Sejarah Kota dan Kabupaten Malang
Moto: Malang Kuçeçwara "Tuhan Menghancurkan Yang Bathil"
Kota Malang, adalah sebuah kota di Provinsi Jawa Timur, Indonesia. Kota ini berada di dataran tinggi yang cukup sejuk, terletak 90 km sebelah selatan Kota Surabaya, dan wilayahnya dikelilingi oleh Kabupaten Malang. Malang merupakan kota terbesar kedua di Jawa Timur setelah Surabaya, dan dikenal dengan julukan kota pelajar.
Sejarah

Wilayah cekungan Malang telah ada sejak masa purbakala menjadi kawasan pemukiman. Banyaknya sungai yang mengalir di sekitar tempat ini membuatnya cocok sebagai kawasan pemukiman. Wilayah Dinoyo dan Tlogomas diketahui merupakan kawasan pemukiman prasejarah.[3] Selanjutnya, berbagai prasasti (misalnya Prasasti Dinoyo), bangunan percandian dan arca-arca, bekas-bekas fondasi batu bata, bekas saluran drainase, serta berbagai gerabah ditemukan dari periode akhir Kerajaan Kanjuruhan (abad ke-8 dan ke-9) juga ditemukan di tempat yang berdekatan.[3][4]

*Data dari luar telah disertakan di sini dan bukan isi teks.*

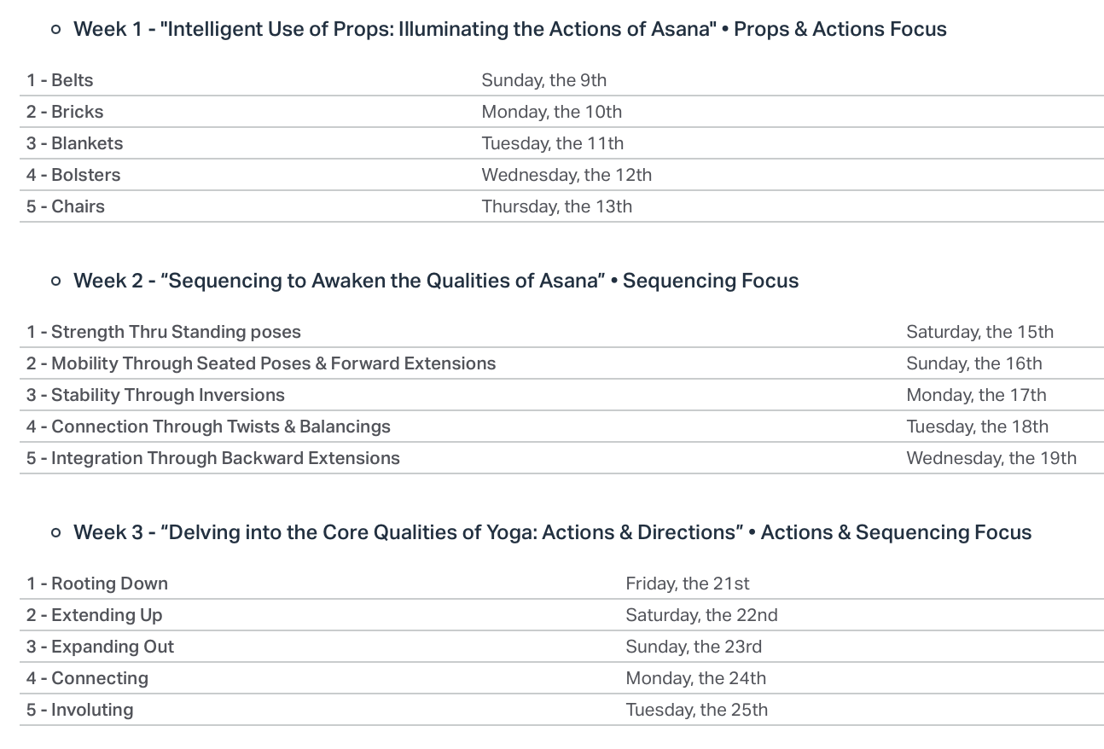Select the '1 - Belts' row
This screenshot has height=749, width=1104.
(561, 80)
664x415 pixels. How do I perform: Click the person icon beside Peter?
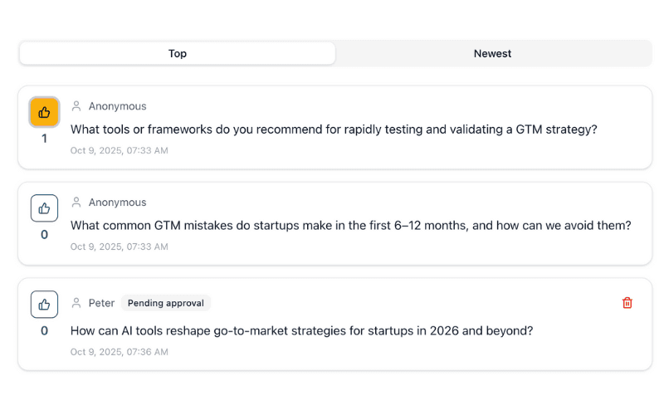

Nama "Malang" sampai saat ini masih diteliti asal-usulnya oleh para ahli sejarah. Para ahli sejarah masih terus menggali sumber-sumber untuk memperoleh jawaban yang tepat atas asal-usul nama "Malang". Sampai saat ini telah diperoleh beberapa hipotesa mengenai asal-usul nama Malang tersebut.
Malangkuçeçwara (baca: Malangkusheswara) yang tertulis di dalam lambang kota itu, menurut salah satu hipotesa merupakan nama sebuah bangunan suci. Nama bangunan suci itu sendiri diketemukan dalam dua prasasti Raja Balitung dari Jawa Tengah yakni prasasti Mantyasih tahun 907, dan prasasti 908 yakni diketemukan di satu tempat antara Surabaya-Malang. Namun demikian dimana letak sesungguhnya bangunan suci Malangkuçeçwara itu, para ahli sejarah masih belum memperoleh kesepakatan. Satu pihak menduga letak bangunan suci itu adalah di daerah gunung Buring, satu pegunungan yang membujur di sebelah timur kota Malang dimana terdapat salah satu puncak gunung yang bernama Malang. Pembuktian atas kebenaran dugaan ini masih terus dilakukan karena ternyata, disebelah barat kota Malang juga terdapat sebuah gunung yang bernama Malang.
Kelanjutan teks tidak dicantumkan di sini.